Bears are moving closer to homes as fall approaches looking for an easy meal.

Bears are moving closer to homes as fall approaches looking for an easy meal.

Bear caution season heats up

Bear calls are coming in daily by the dozen, the Conservation Officer Service in Williams Lake confirmed Friday.

Bear calls are coming in daily by the dozen, the Conservation Officer Service in Williams Lake confirmed Friday.

“They are coming in from all directions, and this week we already destroyed one bear that was accessing garbage out at the Chimney Valley area,” said conservation officer Justyn Bell.

The calls range from sightings, mostly due to the presence of fruits and berries on properties, to bears attempting to kill livestock or damage property, Bell said, noting the COS is attempting to trap some of those bears.

The public can expect “a lot” of bear activity in the coming weeks Bell warned as he urged people to remove attractants, such as picking fruits and berries, cleaning barbecues and locking up garbage.

“I had a gentlemen here from Alexis Creek this morning who has a bear accessing their fruit, etc.,” Bell said. “I provided him with a bunch of advice and hopefully we won’t have to deal with this bear.”

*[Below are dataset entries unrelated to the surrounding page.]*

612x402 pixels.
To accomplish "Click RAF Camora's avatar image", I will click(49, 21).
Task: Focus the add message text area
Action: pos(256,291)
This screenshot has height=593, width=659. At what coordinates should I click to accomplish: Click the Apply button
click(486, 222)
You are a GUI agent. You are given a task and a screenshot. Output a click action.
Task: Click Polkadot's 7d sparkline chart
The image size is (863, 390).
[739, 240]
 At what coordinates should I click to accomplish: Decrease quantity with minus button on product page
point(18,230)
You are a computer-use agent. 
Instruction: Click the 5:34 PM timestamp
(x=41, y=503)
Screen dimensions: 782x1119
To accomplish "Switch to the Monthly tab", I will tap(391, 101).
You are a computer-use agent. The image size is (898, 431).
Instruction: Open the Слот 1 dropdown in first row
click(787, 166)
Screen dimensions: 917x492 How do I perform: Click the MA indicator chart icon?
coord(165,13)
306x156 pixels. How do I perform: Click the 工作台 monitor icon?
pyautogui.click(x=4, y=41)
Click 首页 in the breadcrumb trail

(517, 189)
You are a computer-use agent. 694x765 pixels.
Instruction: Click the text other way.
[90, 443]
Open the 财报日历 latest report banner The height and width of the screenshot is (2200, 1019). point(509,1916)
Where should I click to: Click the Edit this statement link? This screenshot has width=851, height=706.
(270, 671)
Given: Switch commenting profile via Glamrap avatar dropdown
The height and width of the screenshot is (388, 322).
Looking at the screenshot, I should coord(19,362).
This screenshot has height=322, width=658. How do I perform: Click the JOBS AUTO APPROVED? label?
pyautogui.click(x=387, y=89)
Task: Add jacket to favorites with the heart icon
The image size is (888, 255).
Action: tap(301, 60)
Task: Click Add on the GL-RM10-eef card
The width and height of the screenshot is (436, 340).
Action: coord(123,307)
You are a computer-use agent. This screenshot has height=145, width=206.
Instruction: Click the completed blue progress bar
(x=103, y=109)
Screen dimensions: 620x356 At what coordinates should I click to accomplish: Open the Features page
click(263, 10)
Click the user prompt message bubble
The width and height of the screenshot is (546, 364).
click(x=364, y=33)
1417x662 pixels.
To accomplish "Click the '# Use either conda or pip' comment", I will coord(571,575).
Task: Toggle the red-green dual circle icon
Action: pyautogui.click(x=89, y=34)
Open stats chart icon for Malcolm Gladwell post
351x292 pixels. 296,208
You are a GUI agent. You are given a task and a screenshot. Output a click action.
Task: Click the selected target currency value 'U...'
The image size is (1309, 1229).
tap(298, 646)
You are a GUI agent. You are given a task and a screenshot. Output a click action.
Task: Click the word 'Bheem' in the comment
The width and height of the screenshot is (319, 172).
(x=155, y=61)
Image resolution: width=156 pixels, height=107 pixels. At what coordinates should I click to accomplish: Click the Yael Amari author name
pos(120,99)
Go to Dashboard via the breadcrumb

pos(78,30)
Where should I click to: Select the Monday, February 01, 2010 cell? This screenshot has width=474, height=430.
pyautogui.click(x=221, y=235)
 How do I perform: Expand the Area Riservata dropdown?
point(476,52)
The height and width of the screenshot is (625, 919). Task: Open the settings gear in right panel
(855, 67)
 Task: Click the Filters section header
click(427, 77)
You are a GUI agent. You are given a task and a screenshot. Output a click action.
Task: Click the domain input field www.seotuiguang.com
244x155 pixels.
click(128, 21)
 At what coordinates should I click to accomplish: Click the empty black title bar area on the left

Cougar complaints are also coming in frequently, he said, noting last week officers destroyed a cougar in the Deep Creek area that had become a public safety concern.

When it comes to bears in B.C. the Ministry of Environment website reminds the public that under the Wildlife Management Act, it is an offence for people in B.C. to feed dangerous wildlife (bears, cougars, coyotes and wolves) or disobey orders to remove and clean up food, food waste or other substances that can attract dangerous wildlife to their premises.

Conservation Officers may issue a written dangerous wildlife protection order which requires “the removal or containment of compost, food, food waste or domestic garbage.”

If people fail to comply with the order they could face a heavy penalty of up to $50,000 and/or six months in jail.